Do you remember the first week after school let out for summer?
For me, it was always a strange, “between” kind of time — the day camps with which I began each summer had not yet started, but going on the subway by myself was strictly forbidden; calling people on the telephone “just to talk” was not something we did until eighth grade.
So mostly, I watched t.v., except for the three hour window in the middle of the day between “The Price Is Right” and “Divorce Court,” during which I usually wandered up to the Burger King on Montague Street for lunch.
That was about it.
Generally speaking, my parents had a pathological distaste for seeing me sit around.
A lazy morning on the sofa, watching t.v. was something they referred to as “glomulating.”
In fact, they were so opposed to glomulating that I took a certain amount of pleasure in actually getting away with it for a few days.

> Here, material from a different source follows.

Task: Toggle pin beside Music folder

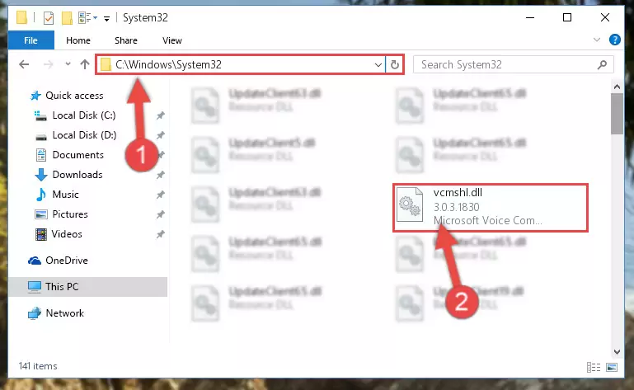Action: [x=161, y=195]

They were at work.  They had a full summer schedule for me kicking in the following Monday.  City living didn’t allow for hopping on your bike to go fishing with Alfalfa and Spanky down by the creek, or whatever it was that other kids did in other places.
These were just the facts.  Glomulating it was.
Now that I’m a parent, it seems as if glomulating has triumphed in ways we never dreamed possible.
Phones and computers and televisions have started fighting for any and every moment of our attention — with kids the most eager consumers.
In the best case, they’re communicating, even building their own communities with new, powerful tools, finding ways to journey together through their days, no matter what kind of geographical distance might separate them.
Or are they just glomulating?
Because I have tremendous concerns about that.
It also makes me glad that here at 2CC, next week we’ll be hosting Vacation Bible School — starting the summer off for our kids with a very different kind of morning, and a very different kind of message, than was ever possible for me in the strange “between” time I always had in elementary and middle school.
VBS is an important opportunity for us to talk with kids about things that matter, and to make the Bible stories at the heart of our faith come alive for them, whether for the very first time, or in an exciting new way.
It’s a way to show them that, while others may be holed up somewhere glomulating, they are called to be out in the world, practicing compassion and kindness, making community, and finding a tune to dance to.
Maybe it’s a way to remind ourselves that we are all bound by that same call — that there is no “between” time for the work of building the Kingdom of God.
If you can, I hope you’ll stop by church some morning next week to take a look. You’ll be inspired.
Please pray for the camp’s success in showing our youngest how precious they are in God’s eyes and in ours.